Introduction: 

Ingestion of an alkaline solution such as sodium bicarbonate (NaHCO₃^-) 1–3 h before exercise results in an increase in plasma HCO₃^- concentration ([HCO₃^-]) and a decrease in plasma hydrogen ion [H⁺] at the start of exercise. An increase of extracellular NaHCO₃^- buffer capacity is a way to facilitate the efflux of H⁺ and lactate (La) from the muscle cell and thereby delay the critical decrease in intracellular pH during high-intensity exercise. In erythrocytes (RBC) La and H⁺ ions are transported (symport) by the monocarboxylate-transporter-1 (MCT-1). La and H⁺ ions equilibrate according to an electrochemical equilibrium (Donnan equilibrium). Ingestions of HCO₃^- may change the RBC membrane potential and/or the transmembrane concentrations of HCO₃^- and ions leading to a different equilibration under resting conditions as well as to different reactions under exercise. Therefore we investigated effects of sodium bicarbonate ingestion on pH and La distribution in RBC and plasma after short term high intensity exercise.

Methods: 

10 healthy male subjects participated in this study.
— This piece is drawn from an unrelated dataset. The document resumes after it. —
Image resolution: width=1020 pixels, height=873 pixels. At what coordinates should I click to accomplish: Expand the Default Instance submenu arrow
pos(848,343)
Subjects performed a 15–18sec lasting maximal exercise in judo. Subjects were instructed to perform the test in maximal effort. 2h before exercise subjects ingested HCO₃^- or a placebo. Blood samples were taken pre ingestion, pre exercise, 0min, 1min, ..., 10min after exercise to determine [La] in whole blood, plasma and erythrocytes and blood gas parameters.

Results: 

The [HCO₃^-] and the [H⁺] in plasma were significantly increased/decreased after HCO₃^- ingestion at all time points compared to the placebo ingestion. The mean ratio between RBC and plasma [La] under resting conditions did not differ between both conditions (0.49 0.03 [AU] (Verum) vs. 0.49 0.05 [AU] (Placebo), showing a plasma [La] approximately twice as high as in RBC. The ratio between RBC and plasma [La] significantly decreased (0.34 0.05 [AU] (Verum) vs. 0.33 0.05 [AU] (Placebo)) 0min post exercise, in both situations, showing a faster relative or proportional increase in plasma [La] compared to RBC [La]. No significant differences in the ratio were found for all time points.

Discussion: 

The decrease in ratio is the consequence of a delayed La transport across RBC membrane and the consequence of saturation of the transport systems. The fast congestion of La in plasma exceeds the transport capacity of the RBC membrane. NaHCO₃^- ingestion and therefore the decrease in extracellular [H⁺] had no significant influence on the transportation of lactate across RBC and the muscle membrane. It seems that the decrease in pH caused by exercise was not high enough to influence transportation across the sarcolemma. For RBC a new equilibrium for H⁺, HCO₃^-, and lactate might be adjusted already under resting conditions reflecting no altered gradients and which does not influence lactate transport across RBC membrane.